[BioC] Filtering gene list prior to statistical testing

Thomas Hampton Thomas.H.Hampton at Dartmouth.EDU
Thu Jun 26 03:33:17 CEST 2008


I think Siobhan's approach is pretty sensible.

One thing to bear in mind is that we may be agonizing over the
parallel testing issue with counterproductive results.
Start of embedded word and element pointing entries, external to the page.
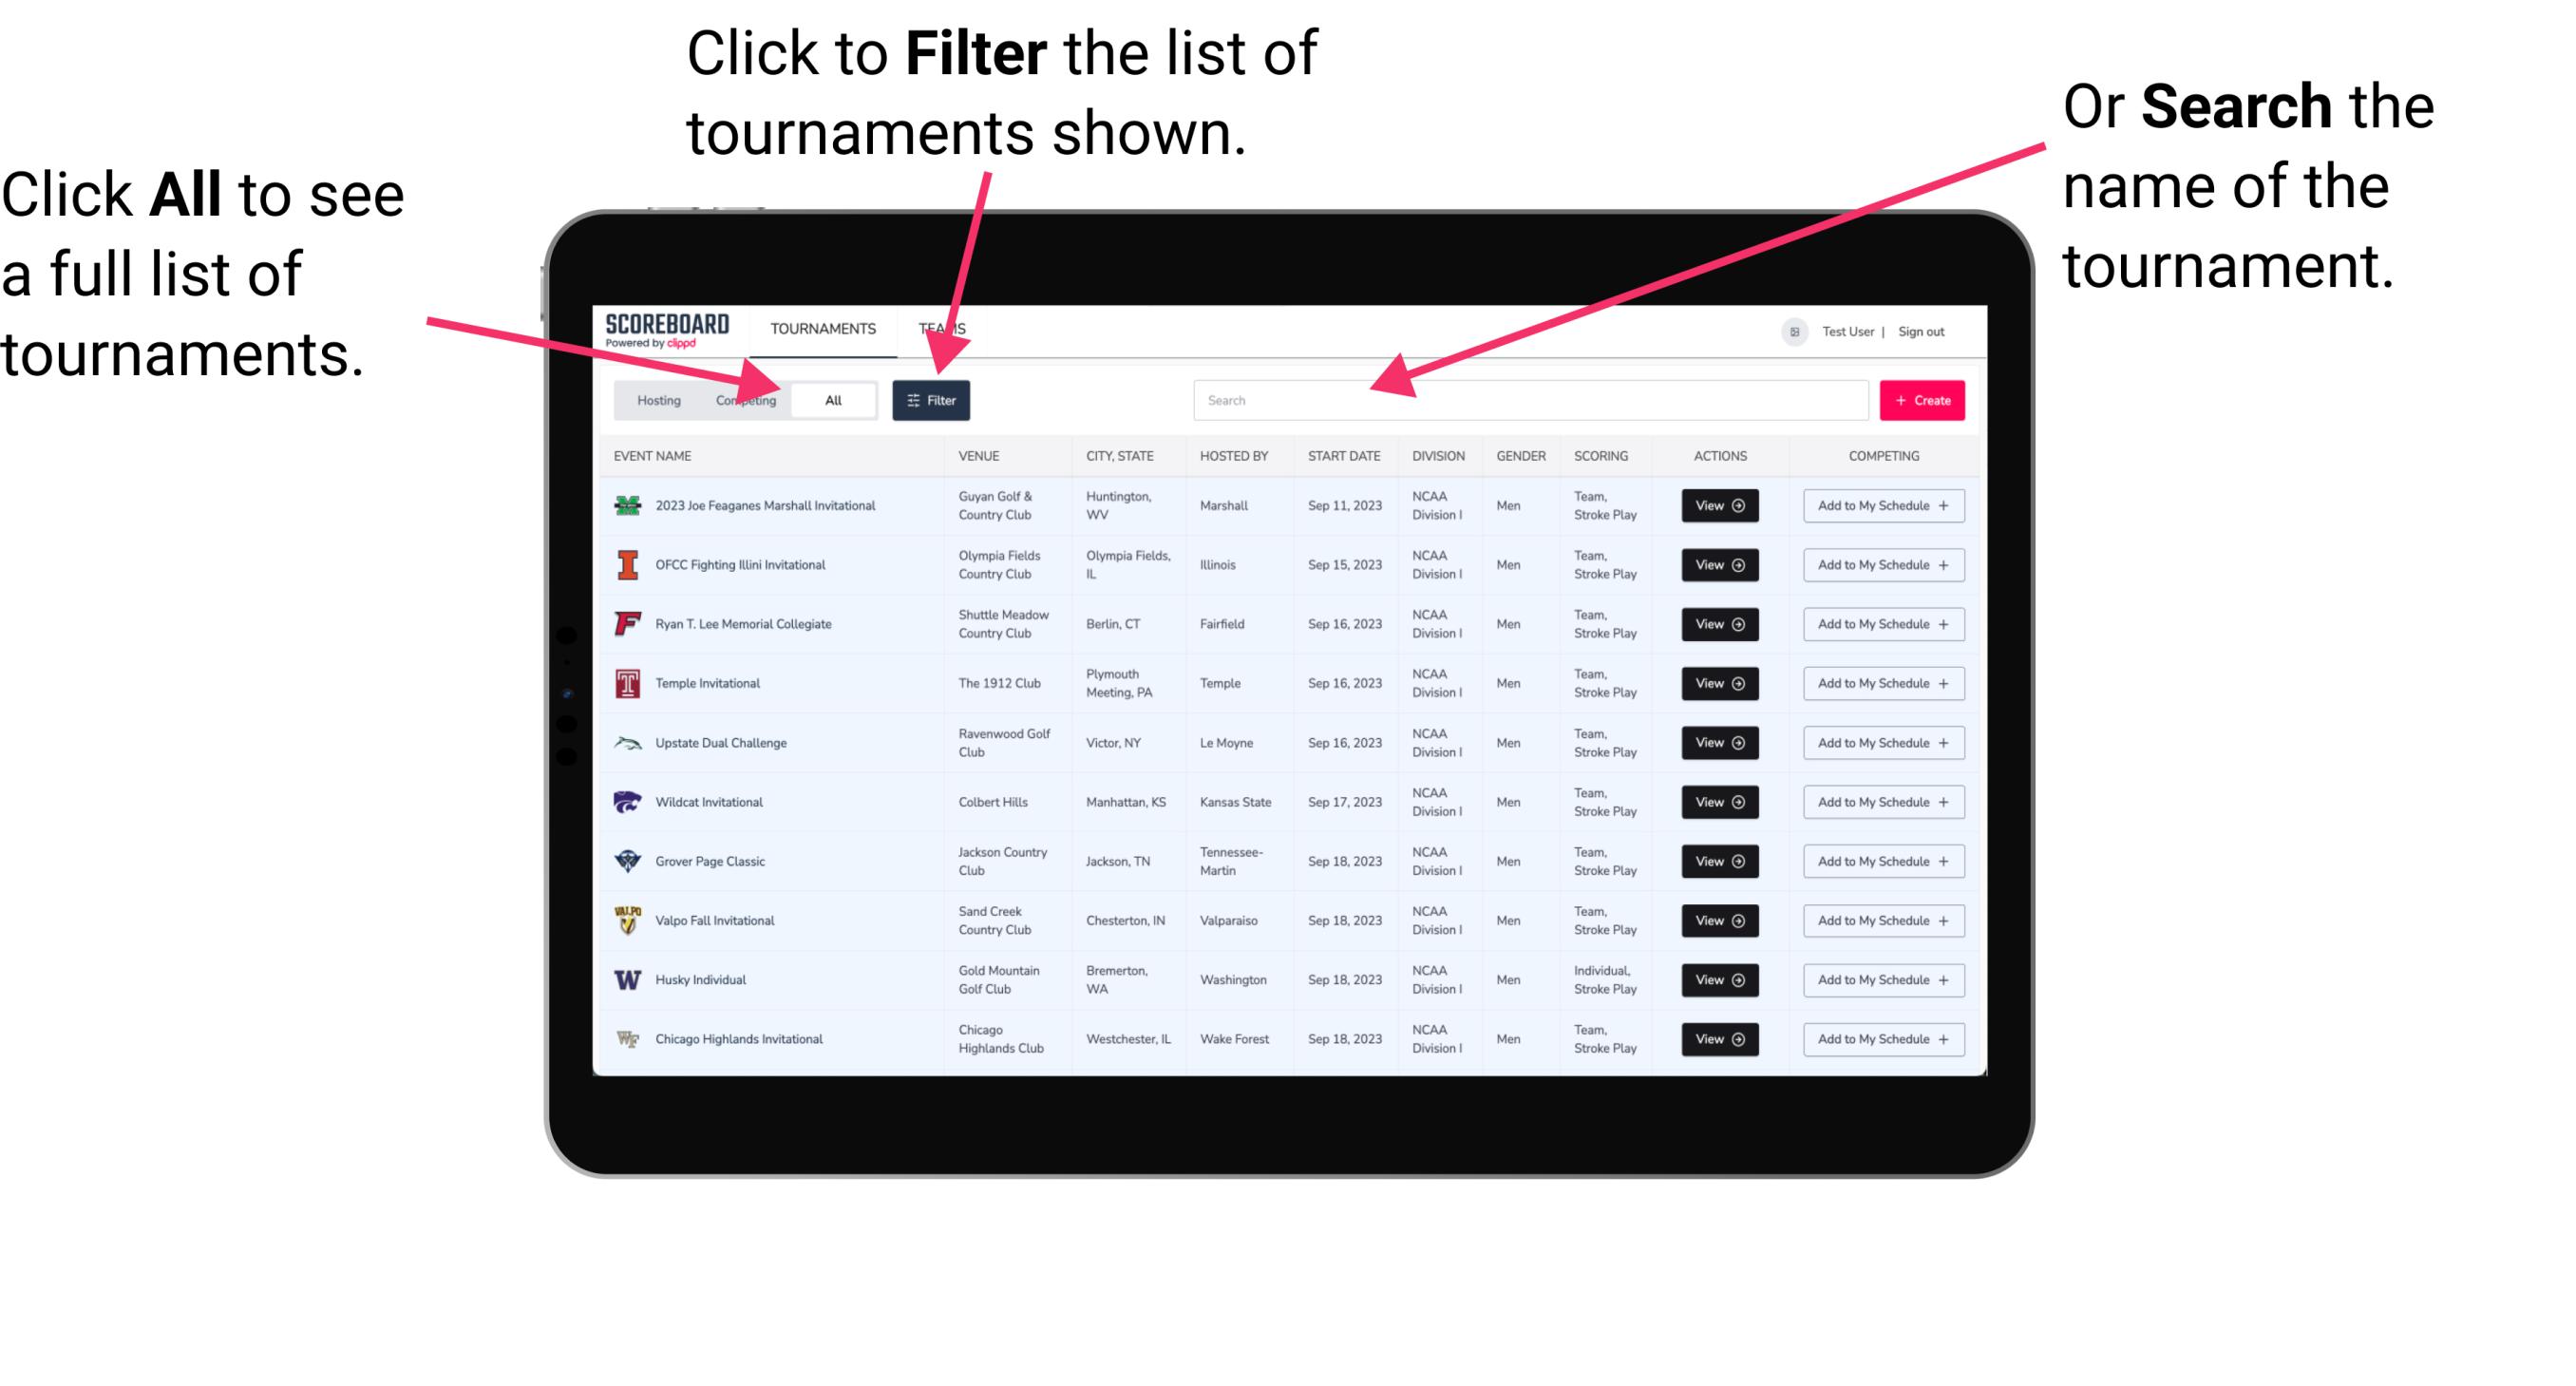Select the TEAMS navigation tab
This screenshot has width=2576, height=1386.
point(947,328)
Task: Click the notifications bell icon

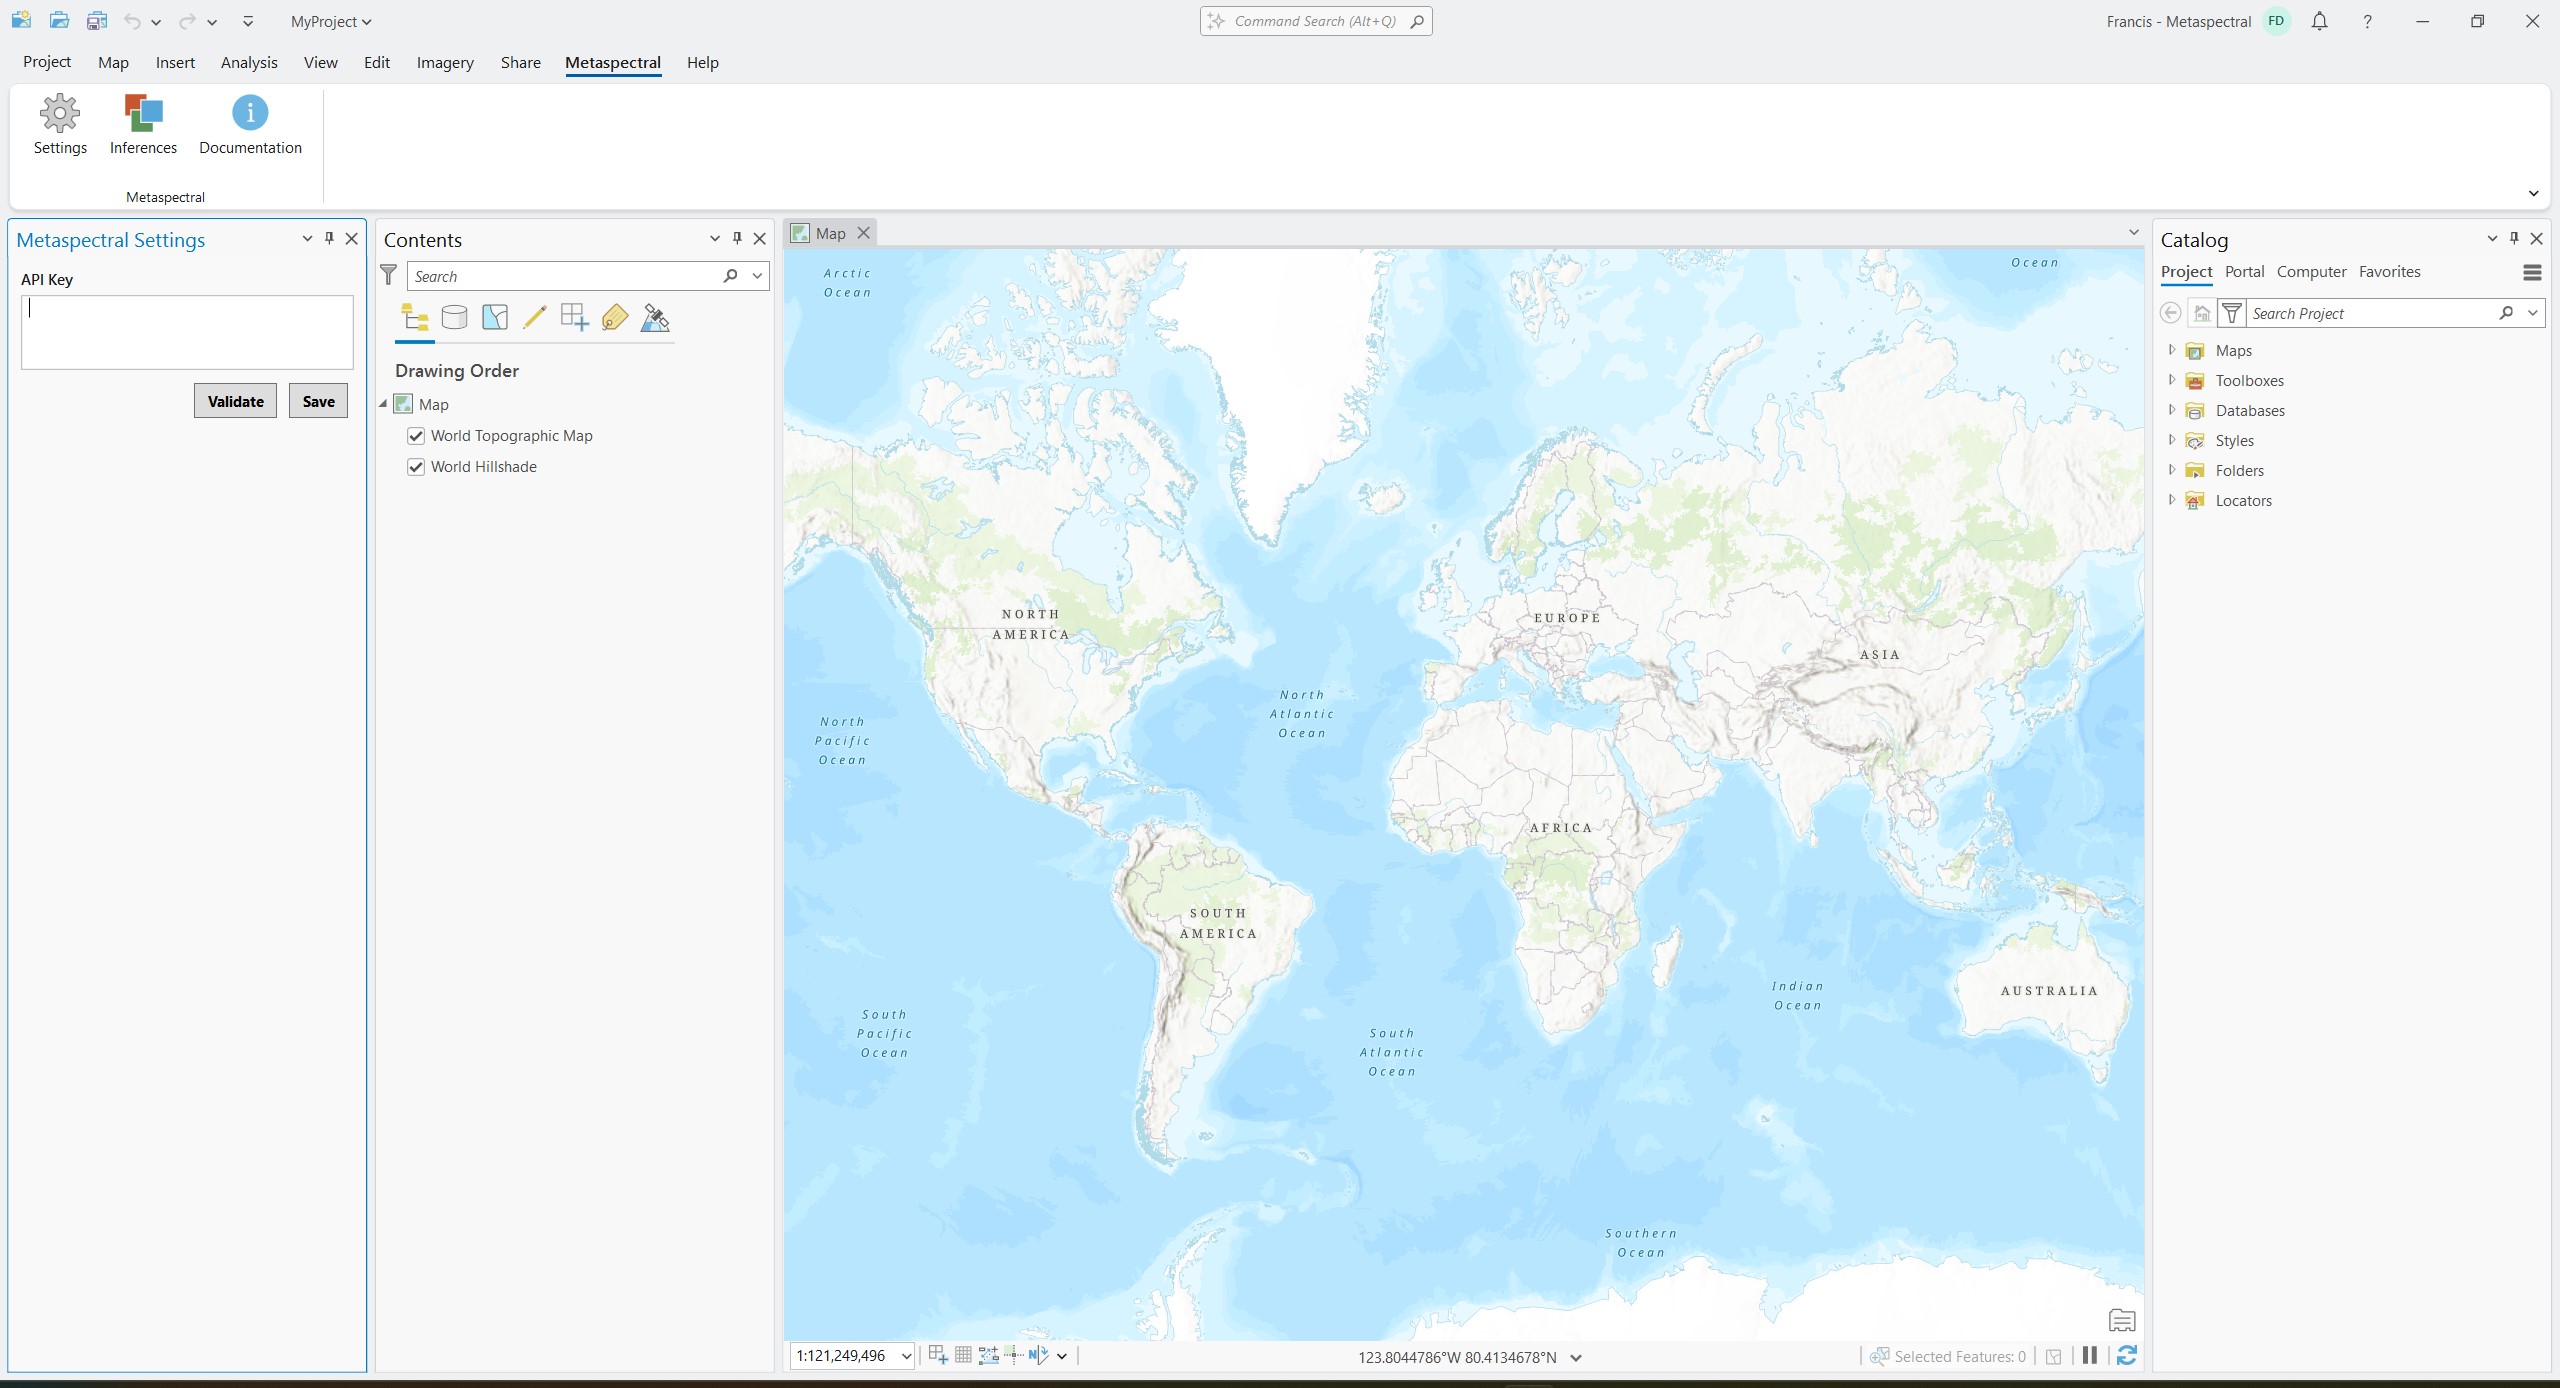Action: (2319, 21)
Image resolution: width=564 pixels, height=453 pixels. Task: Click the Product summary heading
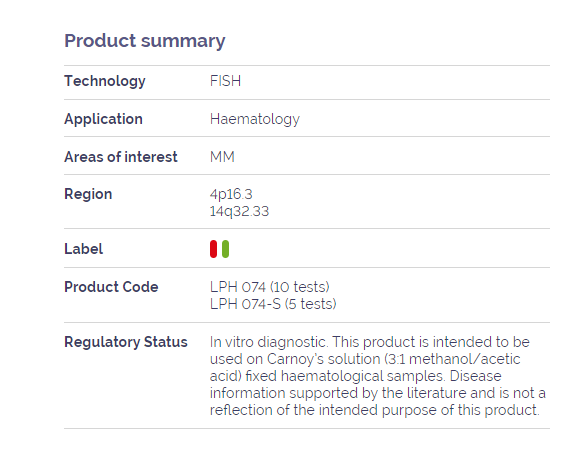click(145, 41)
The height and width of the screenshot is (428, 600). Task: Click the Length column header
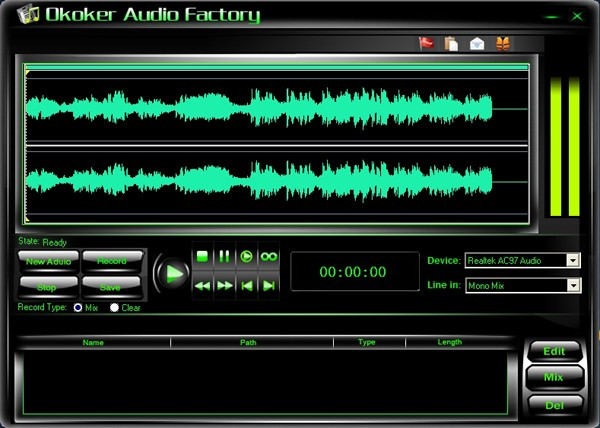[x=450, y=342]
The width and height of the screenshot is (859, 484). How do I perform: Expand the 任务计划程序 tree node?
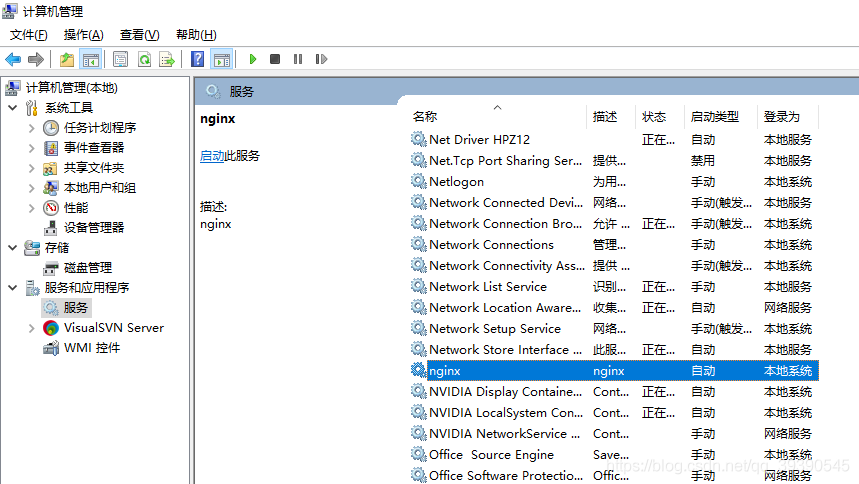click(32, 128)
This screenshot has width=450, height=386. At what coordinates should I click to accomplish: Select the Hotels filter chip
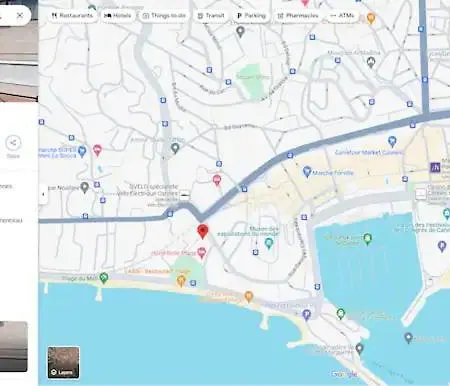118,16
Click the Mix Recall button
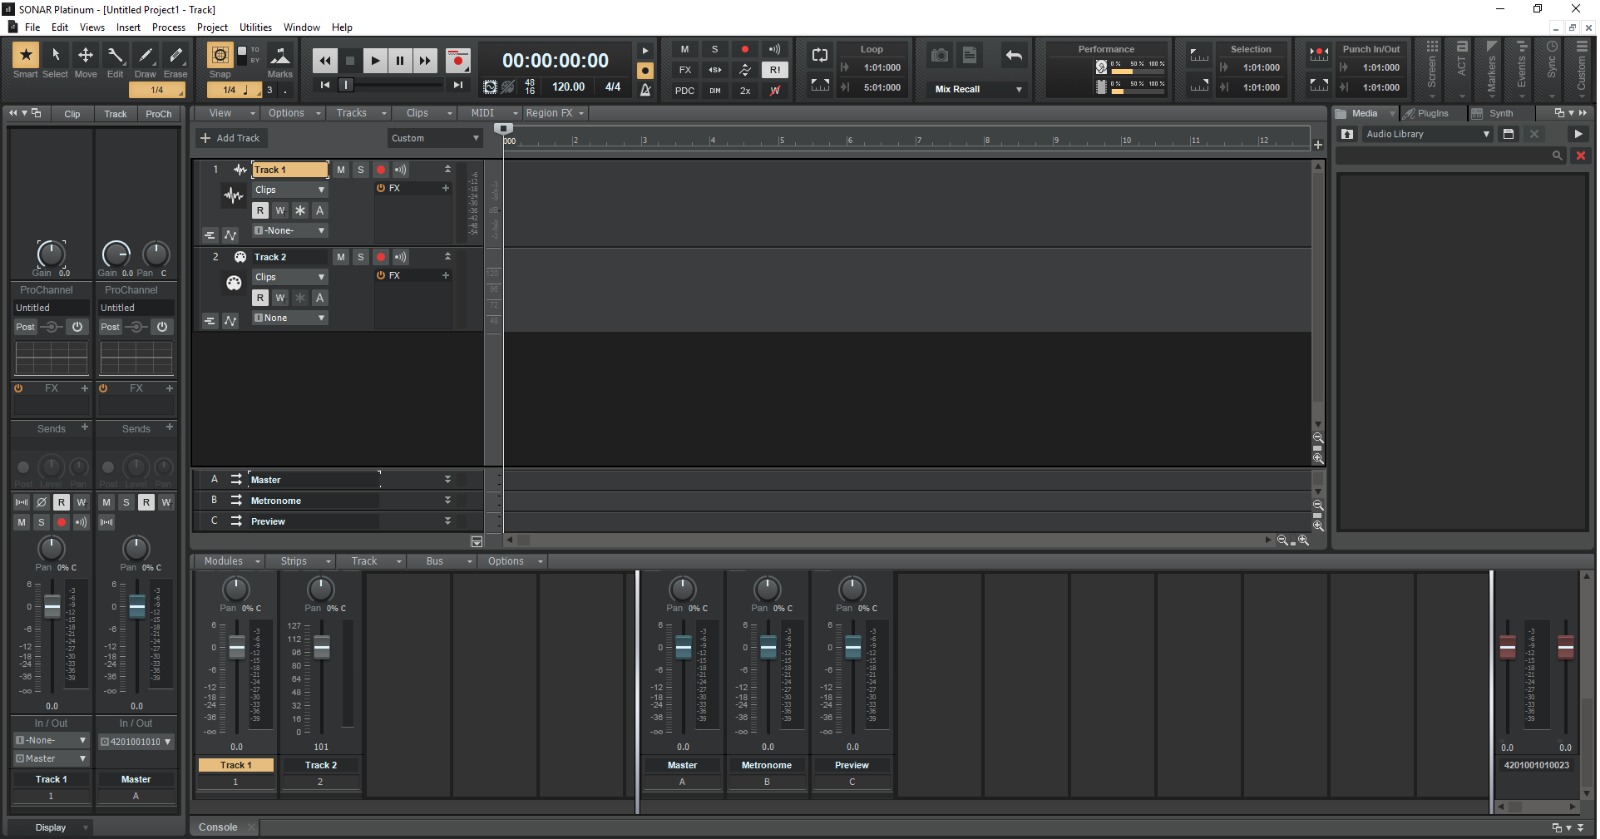This screenshot has width=1600, height=839. tap(957, 89)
Yes, it is common
to see p values adjusted for family wise error rates or false discovery
rates.  However, it's a well known effect that  paying too much  
attention to
statistical significance measures can result in reduced concordance  
between
replicates than you would see if you simply took the most highly  
regulated genes.

As a result, the FDA and it's MAQC group recommend ranking
expression by fold change  to some biologically sensible level (say  
about 2)
then removing from remaining group those that fail to meet some common
significance threshold (say .05).

They think altogether too much has been made of the p values in  
general, and I agree. I do not think the goal here
is to quibble over which genes are "most significant" in a single  
experiment statistically when
those same genes fail to reproduce in identical repeat experiments.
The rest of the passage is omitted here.